While I still stand by the post’s assertions, it’s becoming apparent to me that the way that it was framed might paint an inaccurate picture of me and where I stand in relation to the larger culture. I am not fighting some “Culture War” that somehow pits Jesus against the pet issues that my fellow evangelicals like to harp on. I’m far more interested in seeing culture transformed by Christ through local churches than seeing culture taken over by political conservatives masquerading as the “Evangelical Voting Bloc”.
Along with that, the post (taken by itself and without any real conversation) was less than loving and could appear homophobic and misogynistic (both of which I abhor).
So, like I said, I stand by the assertions made by Driscoll, but my bald reposting of them showed a real lack of the grace required of me. Please forgive me.
(To see Driscoll’s blog entry, click here, and to see the L.A. Times article that it partially relied on, click here.)
August 22nd, 2006 — Blogging
I like this one a lot . . . plus the last one was causing trouble (I think) with Technorati pinging.
It’s pretty bare for now (for instance, the sidebar links are gone), but I’ll be tweaking in the coming days.
August 22nd, 2006 — General
The longer I’m in Columbus, the more I’m convinced that the crap we went through that forced us to move here was God-engineered in order to get us to Grace Central as members and to start me on the path to ministry.
Of course, that’s the good “Calvinist” thing to say, but seriously . . . I marvel when I look back on the sequence of events of the last year and a half.
August 17th, 2006 — General
I’ll be there.
Will anyone else reading this be there as well?
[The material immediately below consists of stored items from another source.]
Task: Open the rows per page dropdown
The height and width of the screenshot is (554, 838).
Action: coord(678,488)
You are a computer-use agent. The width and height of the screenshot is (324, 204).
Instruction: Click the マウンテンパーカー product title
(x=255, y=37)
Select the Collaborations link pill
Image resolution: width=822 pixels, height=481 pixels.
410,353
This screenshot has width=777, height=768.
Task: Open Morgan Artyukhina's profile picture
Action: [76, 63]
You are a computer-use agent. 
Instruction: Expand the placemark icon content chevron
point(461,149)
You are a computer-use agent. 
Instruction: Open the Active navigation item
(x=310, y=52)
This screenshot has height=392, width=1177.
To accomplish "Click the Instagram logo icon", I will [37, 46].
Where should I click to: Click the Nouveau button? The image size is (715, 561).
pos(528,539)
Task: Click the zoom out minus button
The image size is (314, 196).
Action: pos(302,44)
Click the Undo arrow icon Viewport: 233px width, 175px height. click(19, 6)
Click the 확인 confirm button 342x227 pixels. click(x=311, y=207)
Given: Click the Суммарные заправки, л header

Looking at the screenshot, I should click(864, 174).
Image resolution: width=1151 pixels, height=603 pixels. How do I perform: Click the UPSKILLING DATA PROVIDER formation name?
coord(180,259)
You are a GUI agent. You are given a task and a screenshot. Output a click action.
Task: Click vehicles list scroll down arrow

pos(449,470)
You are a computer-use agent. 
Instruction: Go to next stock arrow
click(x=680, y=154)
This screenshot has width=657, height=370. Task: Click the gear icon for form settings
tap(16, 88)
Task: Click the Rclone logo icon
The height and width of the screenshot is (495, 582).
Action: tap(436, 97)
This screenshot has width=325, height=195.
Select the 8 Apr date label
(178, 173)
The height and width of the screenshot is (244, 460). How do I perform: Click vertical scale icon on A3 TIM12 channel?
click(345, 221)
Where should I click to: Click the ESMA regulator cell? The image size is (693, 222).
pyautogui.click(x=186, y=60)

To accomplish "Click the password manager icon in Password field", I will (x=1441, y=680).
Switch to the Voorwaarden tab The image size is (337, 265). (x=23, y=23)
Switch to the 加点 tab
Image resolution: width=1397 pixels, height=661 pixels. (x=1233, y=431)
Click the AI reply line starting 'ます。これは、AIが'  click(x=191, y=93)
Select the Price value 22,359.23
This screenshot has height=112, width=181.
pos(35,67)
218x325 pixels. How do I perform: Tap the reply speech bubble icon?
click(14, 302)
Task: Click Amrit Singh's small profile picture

August 17th, 2006 — General
I met Russ a little over three years ago when I lived in Tennessee. Amy and I were unmarried, expecting a baby, aimless, clueless, and at eachother’s throats. Desperate for the Lord’s help and direction, we started attending the church that we would eventually be married in and join as members. After a very brief time of talking to a couple of the pastors there about our situation, they, without hesistation, told me that we should start attending a small group, particularly the one led by Russ.
Probably one of the most insightful things they could have told me. Amy and I grew in our understanding of Christ, our relationship with eachother, and our relationship with God’s people during our time in that group. I learned more about the Gospel packed into that short time than I can ever recall before, and I learned much about being a Christian husband and father just by seeing it modeled in their home. I think I can honestly say that no one else has made me want to be more like Christ.
All this to say . . . the man can preach, too. He was recently elected to the eldership of his church and has had a couple of occasions to preach on Sunday mornings. I listened to a podcast of one of his recent sermons (only his second time preaching ever) . . . on Psalm 14 and sin. Holy crap. Tore . . . me . . . apart. Seriously one of the best I’ve ever heard. God has seriously gifted him with the ability to clearly communicate the Gospel.
Gives me some encouragement for whenever I start to preach. Russ is a high school art teacher by trade, not a seminary-trained preacher. I’m a computer network administrator . . . again, not a seminary-trained preacher. Knowing that God has gifted me, in some measure, to teach, I can only hope to have a modicum of the clarity that I heard in this sermon.
(You can . . . and should . . . hear the sermon in question by clicking this link.)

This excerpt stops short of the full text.